Imagine wood flowing like water, cascading in a stream down ornate granite walls.
Now imagine being able to catch these pellets of wood with the flick of a fingertip, or sending dusky chunks tumbling end-over-end, altering the course of a stream made of virtual timber. It’s lumber that’s anything but lumbering.
This dramatic display was put together by Italy’s RebelDot inside Vienna, Austria’s town hall – or rathaus — earlier this summer. The trick behind this digital display of sticks: a suite of NVIDIA technologies that swiftly transformed the neo-Gothic building’s irregular architectural elements into a projection screen for an interactive display of falling wood.
NVIDIA’s PhysX physics engine was used to simulate the behaviour of rigid bodies – in this case, logs – as they rolled down intricately carved stone. Rebeldot then used hundreds of photographs to determine the geometric properties of the soaring space’s ornate surfaces using MeshLab, a widely-used piece of open-source 3D mesh processing software.
By using NVIDIA CUDA technology and a workstation equipped with an NVIDIA Quadro K5000 graphics card, the interactive agency was able to build its interactive exhibit in 25 minutes, rather than two-and-a-half days, allowing the group to set up their exhibit – allow visitors to enjoy it – over a single weekend. Not as easy as falling off a log, but close.

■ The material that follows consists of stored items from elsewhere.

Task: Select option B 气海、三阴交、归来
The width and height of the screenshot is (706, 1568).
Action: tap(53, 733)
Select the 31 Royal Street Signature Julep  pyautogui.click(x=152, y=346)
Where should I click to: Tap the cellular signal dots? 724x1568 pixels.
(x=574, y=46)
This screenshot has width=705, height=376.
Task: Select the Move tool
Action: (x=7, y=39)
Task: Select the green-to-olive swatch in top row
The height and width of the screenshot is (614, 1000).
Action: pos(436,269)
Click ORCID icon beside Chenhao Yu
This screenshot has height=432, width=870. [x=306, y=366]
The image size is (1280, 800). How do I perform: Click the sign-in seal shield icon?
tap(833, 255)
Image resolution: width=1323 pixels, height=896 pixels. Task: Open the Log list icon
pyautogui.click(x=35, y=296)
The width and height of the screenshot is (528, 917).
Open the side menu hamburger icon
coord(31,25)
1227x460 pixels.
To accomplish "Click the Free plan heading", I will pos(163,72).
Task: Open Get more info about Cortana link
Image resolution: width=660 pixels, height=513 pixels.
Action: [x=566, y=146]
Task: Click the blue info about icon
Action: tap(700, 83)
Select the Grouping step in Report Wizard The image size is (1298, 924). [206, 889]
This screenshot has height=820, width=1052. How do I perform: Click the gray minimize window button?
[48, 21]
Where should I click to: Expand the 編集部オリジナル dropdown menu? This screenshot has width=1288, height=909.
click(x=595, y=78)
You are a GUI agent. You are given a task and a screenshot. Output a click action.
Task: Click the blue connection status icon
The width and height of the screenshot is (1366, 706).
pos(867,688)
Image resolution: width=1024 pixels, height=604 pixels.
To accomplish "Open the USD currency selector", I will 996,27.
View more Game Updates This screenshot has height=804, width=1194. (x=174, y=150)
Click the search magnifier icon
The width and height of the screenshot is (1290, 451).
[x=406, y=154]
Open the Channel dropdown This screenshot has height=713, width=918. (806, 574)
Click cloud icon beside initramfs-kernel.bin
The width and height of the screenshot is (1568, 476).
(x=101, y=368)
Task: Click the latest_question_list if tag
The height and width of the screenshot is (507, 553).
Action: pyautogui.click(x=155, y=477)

The result was a showstopper that drew crowds of onlookers eager to play with the digital display, which was part of a celebration of the 2013 Schweighofer Prize – a €200,000 sum awarded every two years to celebrate innovation in the European wood industry – by European wood processing company, Holzindutrie Schweighofer.
Call it interactive art that portrays wood is anything but dead.